A hernia is a weakness that develops in certain anatomical regions of the body. The weakness is usually located in the inguinal (groin areas) or at the umbilicus (belly button). A hernia in these areas may be congenital (from birth) or acquired later on in life (from lifting or straining). A hernia is not a mass or a tumor, but just a protruding weakness through the different muscle layers of the abdominal wall.

This weakness allows the pressure from inside the abdominal cavity to push out, creating a bulge - much like a bubble bulging through a weak spot on an inner tube. This bulge can be occupied by intra-abdominal fat or intestines. Most natural hernias occur in the groin and umbilical area.

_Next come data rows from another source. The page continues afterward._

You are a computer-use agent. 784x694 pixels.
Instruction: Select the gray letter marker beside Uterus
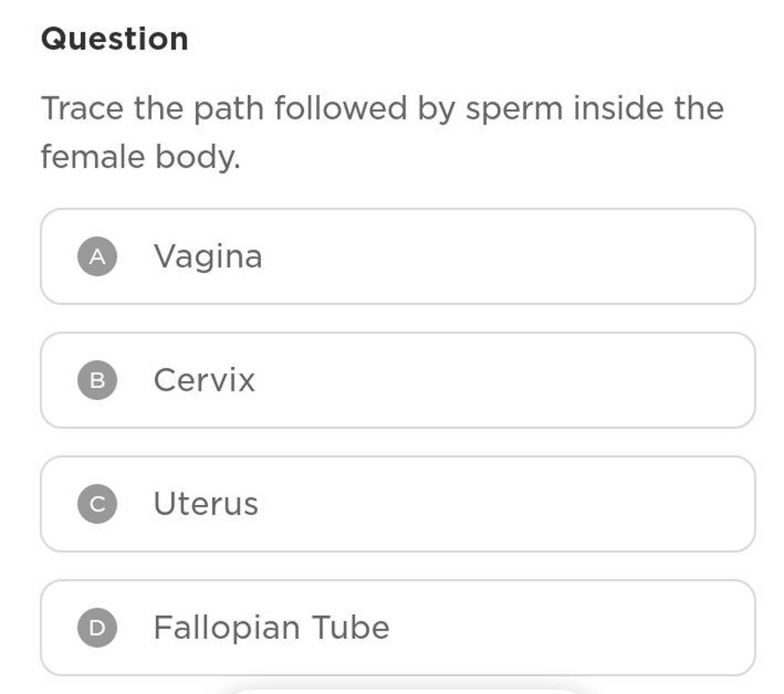96,503
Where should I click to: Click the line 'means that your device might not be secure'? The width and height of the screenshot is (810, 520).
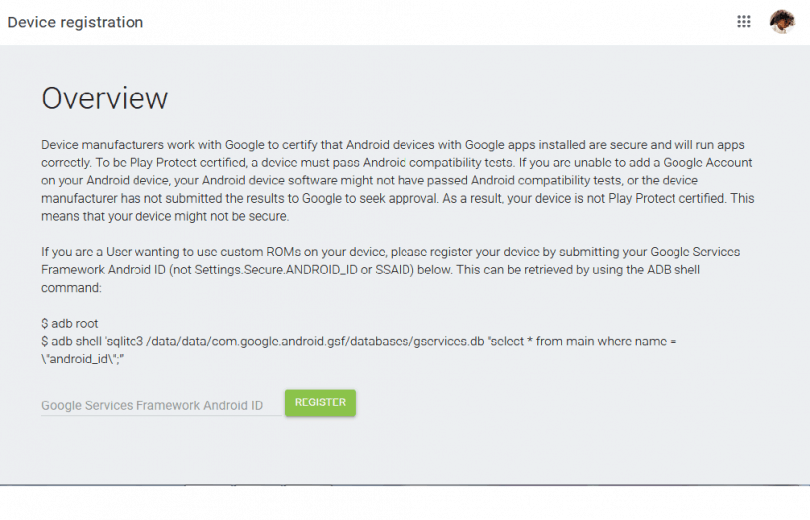coord(165,216)
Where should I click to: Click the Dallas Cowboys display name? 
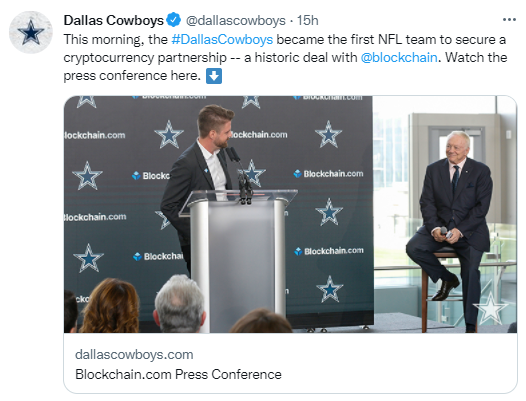click(x=113, y=20)
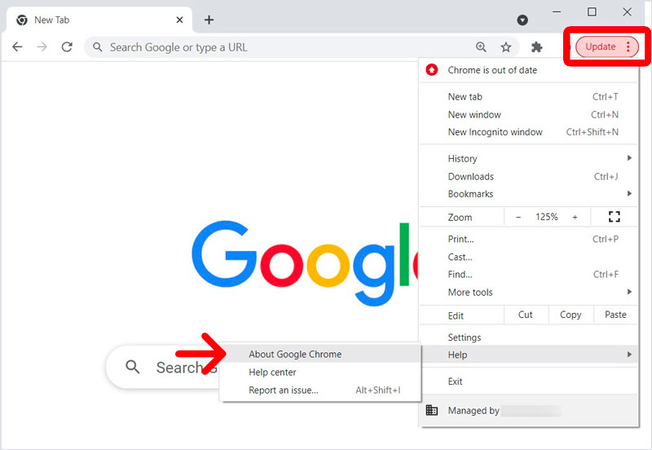Enter fullscreen mode from Zoom row

pyautogui.click(x=614, y=216)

Here you can see what a hernia looks like once the skin has been opened at surgery. The red bulge in the middle of the picture is the hernia sac. The metal instruments are called retractors and are used during surgery to hold the incision open so that the surgeon can obtain a better view of the operative field.

How Common is a Hernia?

The National Center for Health Statistics estimates that about 5 million people in the United States have an abdominal hernia. Only a fraction of these people seek treatment. It is generally thought that 3% of the general population will have or develop some type of abdominal wall hernia. Hernias are five times more common in males. The most common hernia in either sex is the inguinal (groin) variety. A different type of hernia, the femoral hernia is more common in females. Congenital hernias (from birth) are noticed early on in development (normally younger than 1 year old). Approximately 700,000 hernia repairs are done each year in the U.S

What Causes a Hernia?

When the hernia defect is congenital, it is secondary to a structure that causes a weakness in the abdominal wall at birth. This would explain inguinal hernias in children (a weakness created when the testicle pushes through the abdominal wall during development), and also umbilical hernias (where the umbilical cord leaves the body-belly button). A hernia that develops later in life may not have an exact cause. A lot of questions are raised whether these hernias later in life are just weaknesses from birth and are eventually noticed. Medical histories obtained from some young patients can tell you exactly when the hernia developed. Histories usually incriminate work related physical stress as the cause. Chronic increased intra-abdominal pressure may play a role in hernia formation. Prolonged coughing, prostate problems, bowel irregularity and other medical conditions may predispose us to hernia development. A common property of all hernias is that once they are present, they are permanent until surgically repaired

Signs and Symptoms

A hernia usually first becomes noticeable as a bulge somewhere in the abdomen or pelvic area or in the scrotum for men. If the bulge is reducible, it may enlarge when the person is standing and become smaller when he or she lies down. Hernias can also occur without symptoms and are commonly identified during a routine physical exam. The patient may point to a bulge, often without pain. Pain can be produced when the bulge is pushed in (reduced). A classic history is that the hernia will disappear at night (the hernia will disappear because the person lies on their back and gravity causes the hernia to be reduced). Symptoms such as pain located below the hernia, groin numbness and burning, and thigh pain are frequent complaints. Occasionally people can notice changes in their bowel habits because the hernias contain large segments of the small bowel or colon. Intermittent abdominal pain and cramping can be seen if the hernia contents get obstructed or twisted.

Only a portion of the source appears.